Dalam minggu-minggu terakir ini, perbincangan kritis mengenai penulisan ulang sejarah Indonesia mengemuka ke khalayak ramai dan memunculkan perdebatan serta kontroversi. Kalangan aktivis Hak Asasi Manusia (HAM) dan sejarahwan publik mempertanyakan ketidaktransparannya rencana proses penulisan ulang sejarah Indonesia. Selain itu, mengacu pada kerangka konsep penulisan sejarah Indonesia yang beredar dan menjadi satu-satunya referansi mengenai rencana penulisan ulang sejarah Indonesia ada beberapa hal yang patut dipertanyakan.
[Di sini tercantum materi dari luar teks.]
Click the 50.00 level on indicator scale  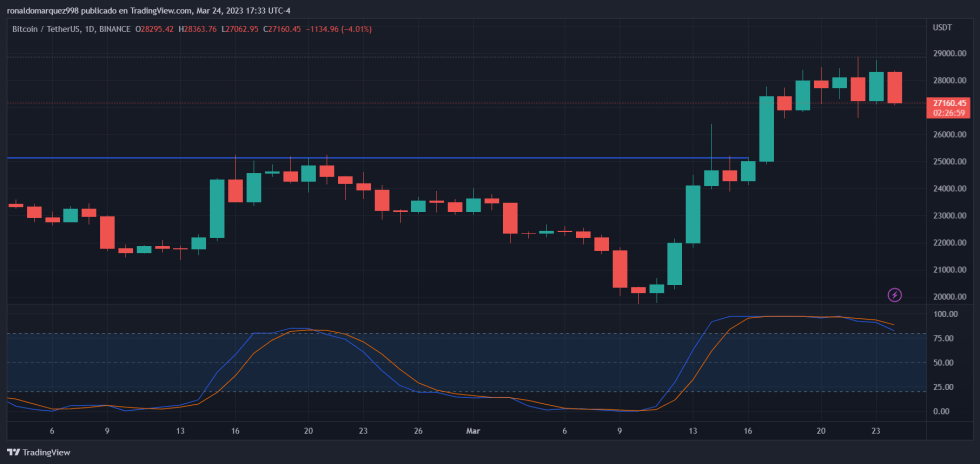[x=943, y=362]
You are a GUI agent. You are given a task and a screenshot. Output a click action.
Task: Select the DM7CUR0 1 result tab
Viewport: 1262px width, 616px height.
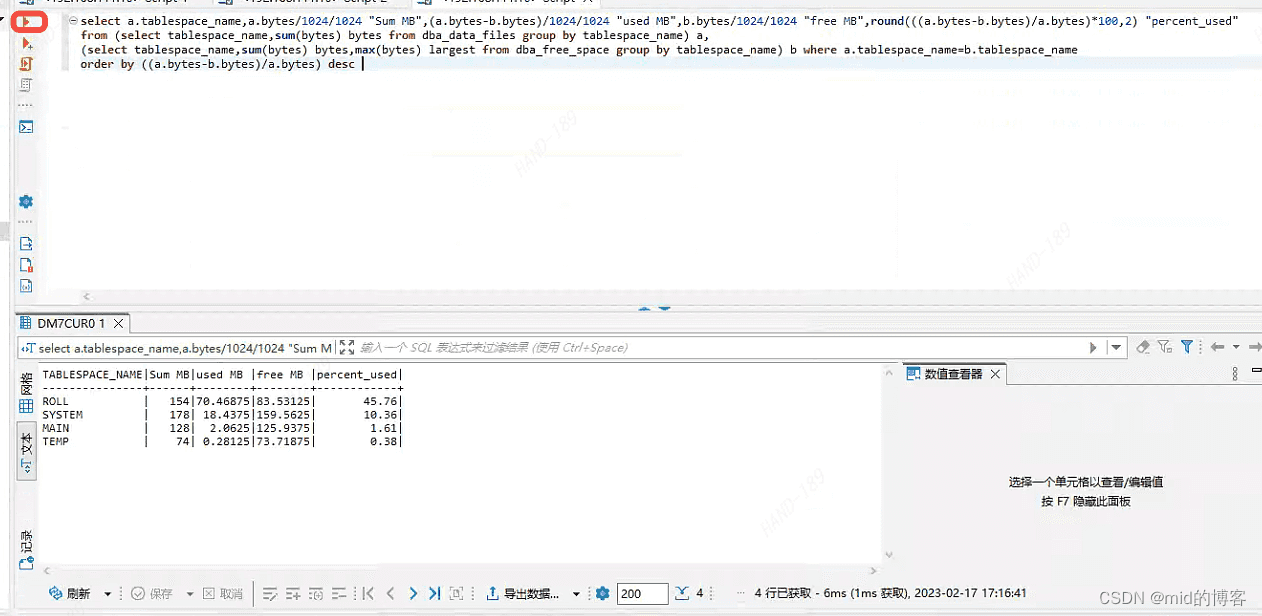[x=70, y=324]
Ambisi untuk menyelesaikan penulisan ulang sejarah Indonesia dalam 10 jilid dan diupayakan menjadi sejarah resmi (Official History) memiliki kepentingan politik kekuasaan. Kalangan aktivis HAM mempertanyakan potensi penghilangan sejarah pelanggaran HAM masa lalu diujung masa Orde Baru, seperti kasus penculikan aktivis, penembakan mahasiswa dan perkosaan masal Mei 1998. Kalangan aktivis perempuan mempertanyakan absennya pembahasan tentang Kartini, Sejarah Konggres Perempuan Indonesia pertama tahun 1928 serta pengalaman gerakan perempuan Indonesia. Tidak ada jejak orang kecil dan kelompok-kelompok marginal dalam sejarah Indonesia seperti buruh, nelayan, petani, pekerja migran apalagi masyarakat adat.
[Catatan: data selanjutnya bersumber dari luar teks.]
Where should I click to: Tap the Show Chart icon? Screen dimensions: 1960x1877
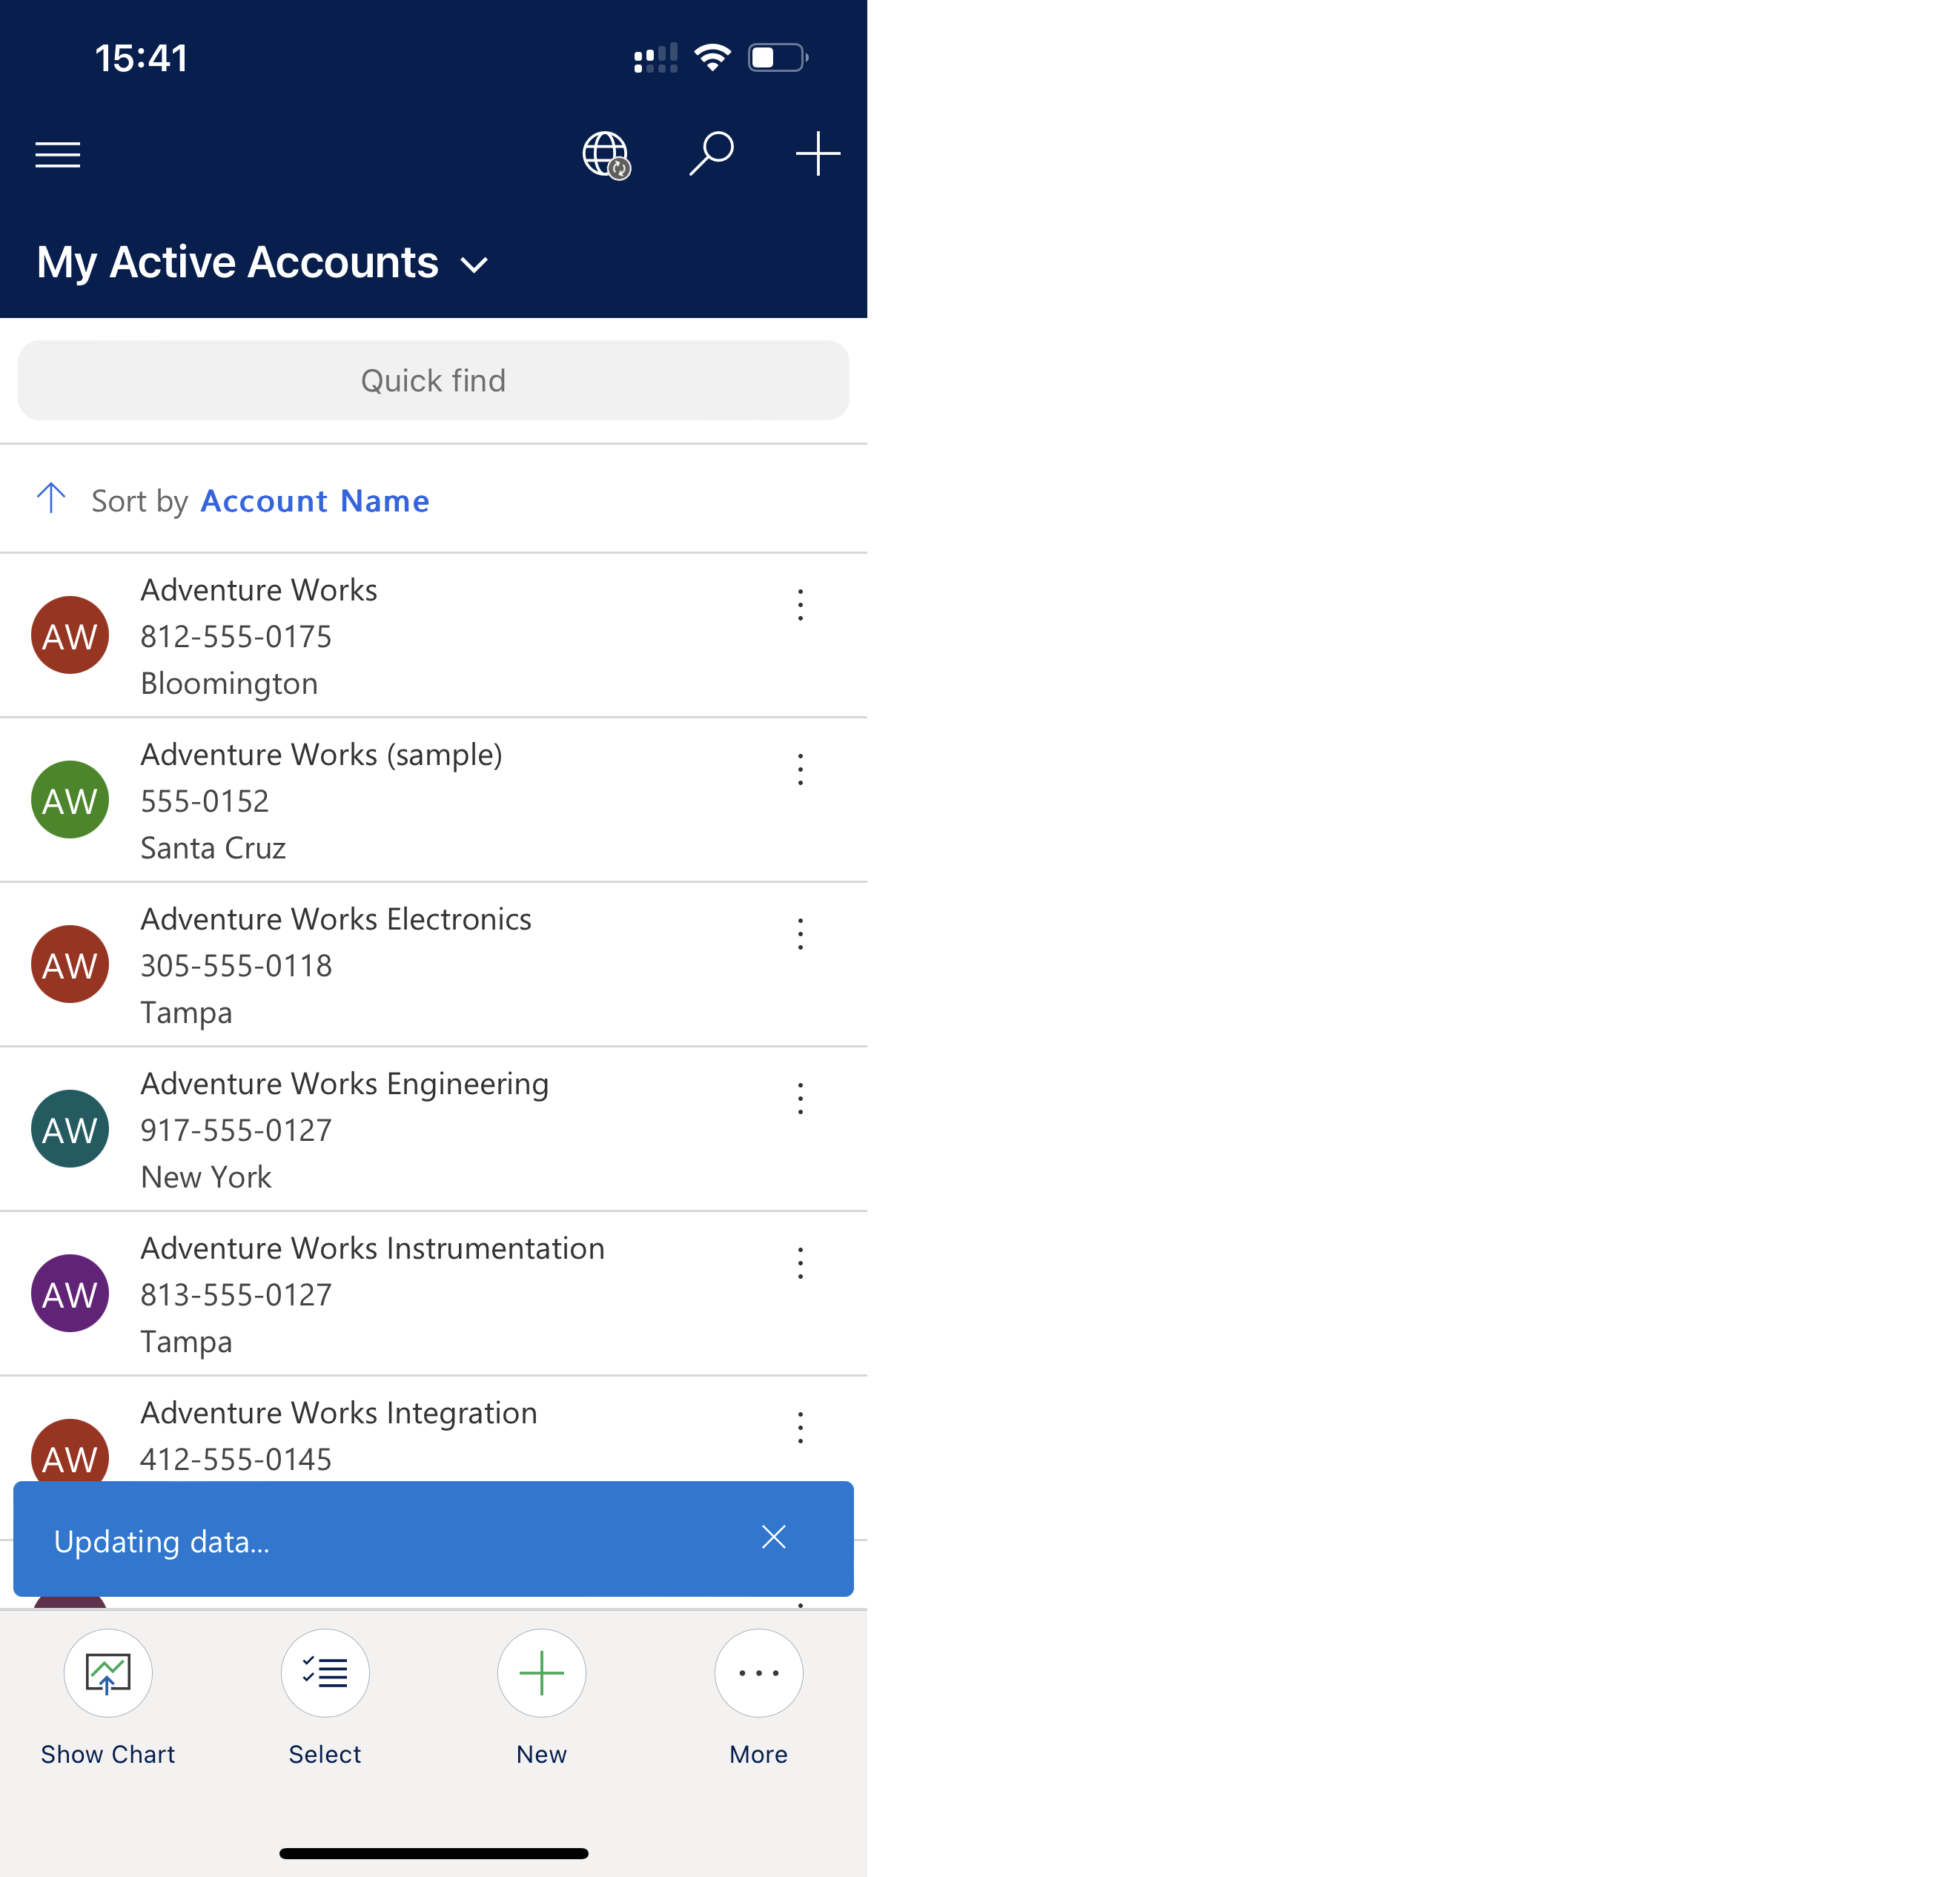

Hubungan erat Indonesia dan Australia yang terjalin selama berabad-abad tak dituliskan. Misalnya tentang pembentukan Jalur Teripang yang memperlihatkan perjalanan nelayan pencari teripang dari Bugis ke Australia Utara jauh sebelum kedatangan imigran Eropa ke Australia. Juga tentang solidaritas pelaut antar bangsa (Indonesia, Australia, Cina dan India) yang melakukan pemogokan di pelabuhan-pelabuhan Australia menolak untuk melayani kapal Belanda yang berisi senjata untuk memerangi pejuang kemerdekaan Indonesia.